In un mercato che riconosce il valore della tutela della natura, molti settori dovranno cambiare. Il settore alimentare, ad esempio, è forse attualmente il maggiore responsabile della perdita di risorse naturali a livello mondiale, oltre ad essere responsabile di un terzo delle emissioni globali. Il settore finanziario può svolgere un ruolo di guida per un cambiamento significativo nel modo in cui gli alimenti vengono prodotti e venduti lungo tutta la catena di approvvigionamento, incoraggiando la tracciabilità e altre iniziative intelligenti dal punto di vista climatico.

Possiamo aspettarci che strumenti e metodi di rendicontazione e divulgazione simili a quelli elaborati per il clima aiutino ad affrontare la perdita di risorse naturali, sebbene le metriche sulla natura siano intrinsecamente più complesse. Lo stiamo già vedendo con il nuovo quadro della Task Force on Nature-Related Financial Disclosures (TNFD) per aiutare le aziende e i finanziatori a valutare e ad agire sul loro impatto sulla natura, come hanno fatto con la Task Force on Climate-related Financial Disclosures (TCFD), la cui pubblicazione è prevista per settembre.
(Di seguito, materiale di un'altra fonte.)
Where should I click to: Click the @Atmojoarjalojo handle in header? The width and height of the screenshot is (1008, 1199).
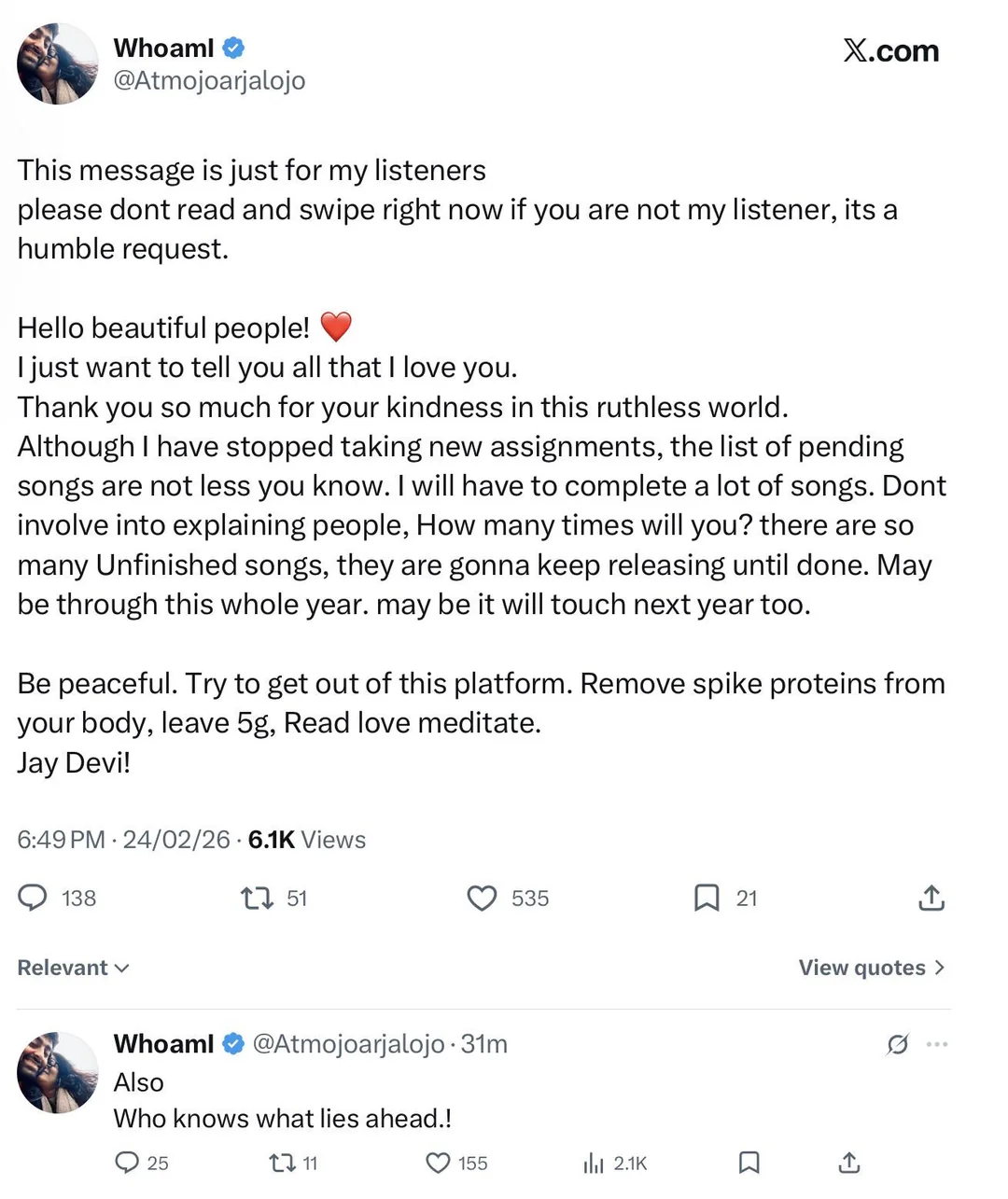tap(209, 80)
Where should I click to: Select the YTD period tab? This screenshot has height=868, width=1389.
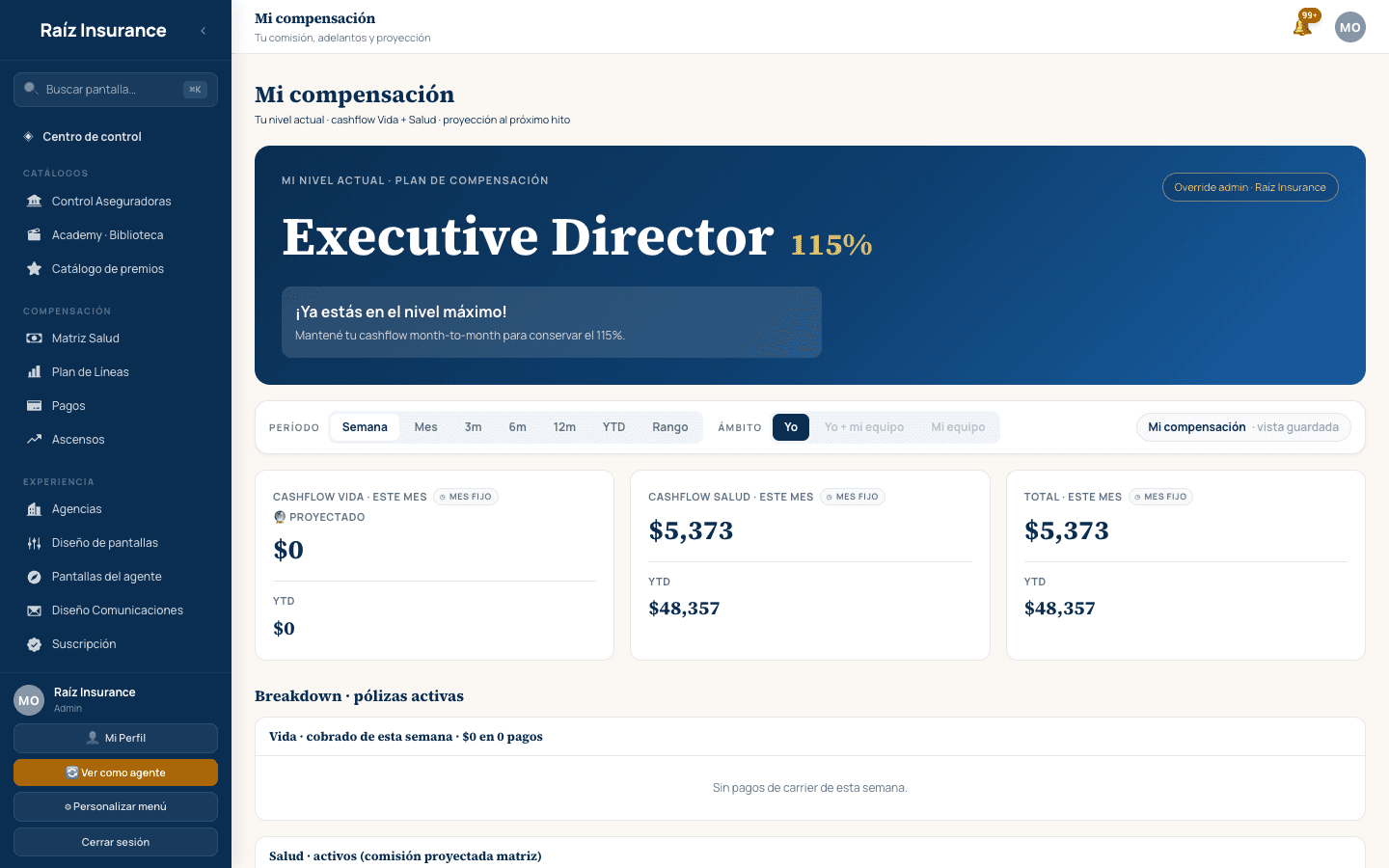coord(613,427)
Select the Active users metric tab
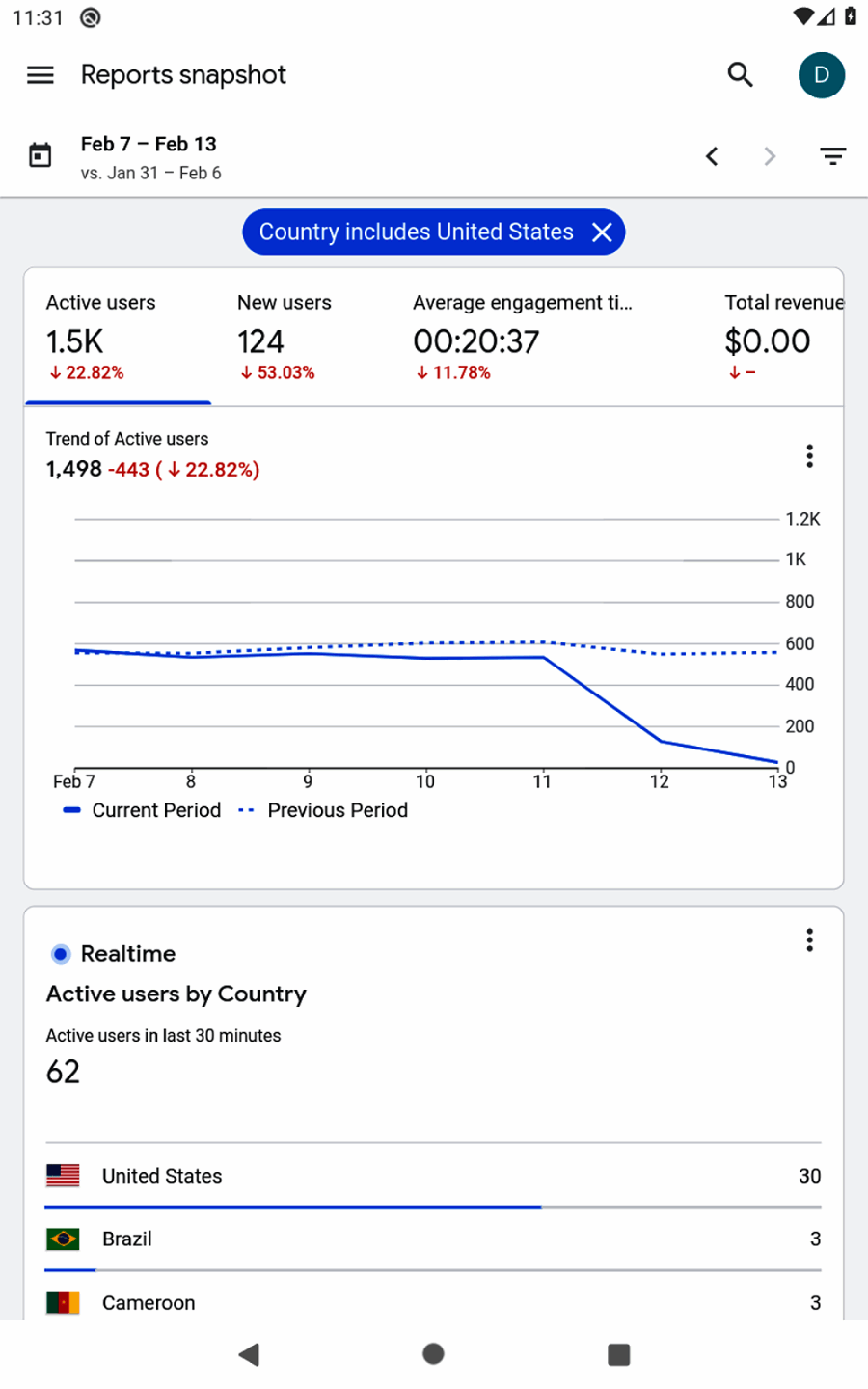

Anche negli standard di rendicontazione dell’International Sustainability Standards Board (ISSB) è stato indicato che sarà rispecchiato il valore “fondamentale” della natura.

L’engagement giocherà senza dubbio un ruolo chiave nel guidare il cambiamento: un’iniziativa per gli investitori sul modello di Climate Action 100+ sarà lanciata a giugno e si chiamerà Nature Action 100.

Dal punto di vista dei finanziamenti, dobbiamo anche considerare il potenziale dei green bond e delle obbligazioni sostenibili per allocare il capitale, nonché le opportunità di innovazione, da modalità alternative di coltivare il cibo all’uso del telerilevamento e dell’intelligenza artificiale. Inoltre, vediamo un mercato della biodiversità in crescita che emula gli attuali mercati dei crediti di carbonio. L’Australia ha già fatto il salto e ospita un sistema in cui i certificati di biodiversità possono essere scambiati in modo simile ai crediti di carbonio: una recente ricerca di PwC stima un valore di 137 miliardi di dollari entro il 2050.

È chiaro che l’economia deve cambiare, dal cibo che mangiamo al modo in cui viaggiamo. Non possiamo sopravvalutare la dipendenza dalla natura dei nostri sistemi alimentari, degli edifici e delle infrastrutture, dei medicinali e di molti servizi essenziali. Se non diamo priorità all’ambiente e alle specie che lo abitano, rischiamo un collasso dell’intero sistema. Proteggere la natura è una componente fondamentale nella creazione di un futuro più sostenibile, a parità di condizioni e inestricabilmente interconnessa con il raggiungimento di una giusta transizione verso il net zero. Solo così potremo creare un’economia veramente costruita per durare.